Thursday 27 February 2014

Confidence crisis

This one got a bit self-analytical and emo. Consider yourselves warned.

Here's a tragic realisation: I turn 24 in less than three weeks, and I have no idea how to stand up for myself.

To people who have no choice but to put up with me - to people where arguments are a natural part of the relationship - I can. My mother, Drummer Boy; I have no problem arguing with them (I should, but I don't). Anyone else - colleagues, bosses, even friends - I can't. And it's got to the point where I need to learn pretty damn quickly.

Trouble is, once everyone has you pegged as a quiet one, one who won't make a fuss, you're kind of doomed. When you finally do put your foot down with a firm hand, everyone is taken aback and thinks you're being a bitch. You end up over-doing it, because everything you've put up with over the previous weeks/months/years has gathered and grown, so by the time you get around to speaking up, it simply comes out as, "screw you guys, I can't take this bullshit anymore," Carrie-from-Homeland style.


I'm not even particularly laid-back; I'm pretty highly-strung. Things that make me hissy include but are not limited to: not having enough to do, having too much to do, being rushed, other people being slow, cold showers, the Boy not being a fully-qualified mind-reader, and my mother offering me food*. I know, I know - I'm probably going to spend a lot of time in some sort of therapy when I can afford to.

*She barely eats, but insists that everyone else eats loads. It makes me irritable.

───

**What this task involves**
Pick up the blog post about struggling to stand up for oneself after its final sentence, and continue writing it.

Stored dataset items
───

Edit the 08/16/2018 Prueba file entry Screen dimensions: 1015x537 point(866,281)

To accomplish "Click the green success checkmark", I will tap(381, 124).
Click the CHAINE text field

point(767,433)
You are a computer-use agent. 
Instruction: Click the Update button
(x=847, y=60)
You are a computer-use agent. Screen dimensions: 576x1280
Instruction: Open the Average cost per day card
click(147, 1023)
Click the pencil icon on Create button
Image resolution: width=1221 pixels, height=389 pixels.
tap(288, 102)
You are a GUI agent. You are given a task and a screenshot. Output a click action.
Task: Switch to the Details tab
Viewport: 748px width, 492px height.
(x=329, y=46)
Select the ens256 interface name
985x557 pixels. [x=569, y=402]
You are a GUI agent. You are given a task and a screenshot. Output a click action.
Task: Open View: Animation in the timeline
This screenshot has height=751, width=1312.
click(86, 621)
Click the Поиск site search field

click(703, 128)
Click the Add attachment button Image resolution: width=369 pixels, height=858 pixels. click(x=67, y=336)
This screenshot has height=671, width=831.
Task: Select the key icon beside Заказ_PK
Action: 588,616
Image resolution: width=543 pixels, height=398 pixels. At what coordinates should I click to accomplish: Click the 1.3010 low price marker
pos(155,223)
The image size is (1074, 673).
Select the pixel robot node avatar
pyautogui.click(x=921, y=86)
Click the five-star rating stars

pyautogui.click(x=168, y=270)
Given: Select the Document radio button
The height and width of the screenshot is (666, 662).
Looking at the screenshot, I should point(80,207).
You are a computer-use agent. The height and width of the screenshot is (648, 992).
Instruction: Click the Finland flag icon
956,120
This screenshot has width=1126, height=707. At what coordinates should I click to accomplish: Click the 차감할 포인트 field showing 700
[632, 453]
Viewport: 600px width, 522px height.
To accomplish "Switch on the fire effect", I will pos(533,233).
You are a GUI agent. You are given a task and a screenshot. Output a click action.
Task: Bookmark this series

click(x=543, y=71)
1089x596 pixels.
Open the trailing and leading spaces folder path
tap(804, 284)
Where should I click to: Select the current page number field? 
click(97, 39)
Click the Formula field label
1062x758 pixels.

───

**Result**
Obviously, the problem with standing up for yourself in work-related situations is that there can be pretty serious consequences. If you're just having a bit of a scrap with a loved one, the worst that can happen is a few hours of sulking and silence. If you try and point out - however tactfully and politely - that your boss is being totally unreasonable and that something needs changing, you could lose your job/have your colleagues turn against you, et cetera. Nine situations out of ten, those things won't happen, but there's still a risk, and it won't always pay to take that risk.

It's frustrating though, because I think it's a confidence thing. It feels like there's a part of my personality missing - the "no, I will not take your bullshit" part. It's really sad but I think I'm just too scared of being disliked. (Having written that sentence out for The Internet to see, I realise how pathetic that is. Oh dear.)

I've half-wondered if it's also partly a woman thing - I've been told many times that I'm too nice (it's not even true! I can be a right so-and-so when things aren't going my way, I just pick and choose who sees it) and I'm fairly certain that girls are brought up to be "nice" in a way that boys aren't. Studies conducted in US schools found that girls receive harsher punishments for being "rowdy" (for example, answering the teacher back) than boys do for the same wrongdoing. Nice guys finish last, but nice girls go far (that isn't true either, I am hugely in favour of nice guys. They're better in bed, for a start). But I can't blame society - like I said, it's in my hands now. It's time to take responsibility and learn how to be assertive. I'm not trying to be a ball-busting, hard-as-nails bitch, I just need a sodding backbone.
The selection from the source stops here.